● **Excerpt provided**
********
Nonetheless, Rankin cautioned the students to contemplate on their motivation to preach; rather than be motivated primarily by the need or obligation to serve Christ, Rankin said, be motivated to share God's passion of love for all people.

"Whatever it takes," he said. "That's what God's passion did when he sent Jesus to the cross -- whatever it takes."

Another speaker, Cal Guy, distinguished professor emeritus of Christian missions on the campus, challenged the students to place themselves in God’s ultimate plan to reach the world.

"God's ways seem illogical, radical, sometimes even unreasonable and unnatural," he said. "It's because they are supernatural."

Keith Eitel, Southeastern’s missiologist and director of the Center for Great Commission Studies, also delivered a challenging message called the "Antioch Factor," in which he asked the students to imitate the Antioch church of Acts in the New Testament and reach out cross-culturally.
********
● **Records**
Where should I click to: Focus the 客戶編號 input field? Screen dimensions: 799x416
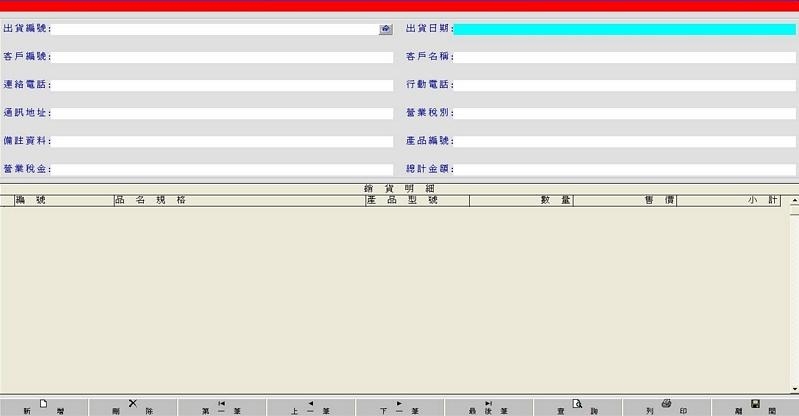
********
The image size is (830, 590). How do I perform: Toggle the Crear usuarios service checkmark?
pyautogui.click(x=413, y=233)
********
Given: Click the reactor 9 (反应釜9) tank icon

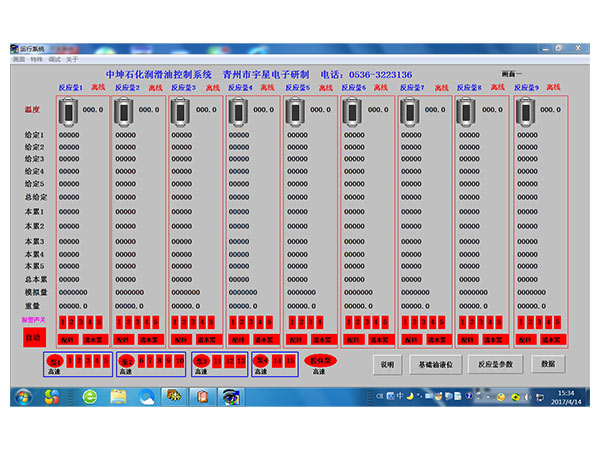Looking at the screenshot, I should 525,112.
********
● **Problem 1**
From the passage about the missions speakers, extract the words from "Another speaker, Cal" up to and including "reach the world.", copied exactly.
● **Problem 2**
Among the rows, copy exactly the lines from the line with "The image size" up to and including the line with "pyautogui.click(x=413, y=233)", and nothing else.

● **Full response 1**
Another speaker, Cal Guy, distinguished professor emeritus of Christian missions on the campus, challenged the students to place themselves in God’s ultimate plan to reach the world.

● **Full response 2**
The image size is (830, 590). How do I perform: Toggle the Crear usuarios service checkmark?
pyautogui.click(x=413, y=233)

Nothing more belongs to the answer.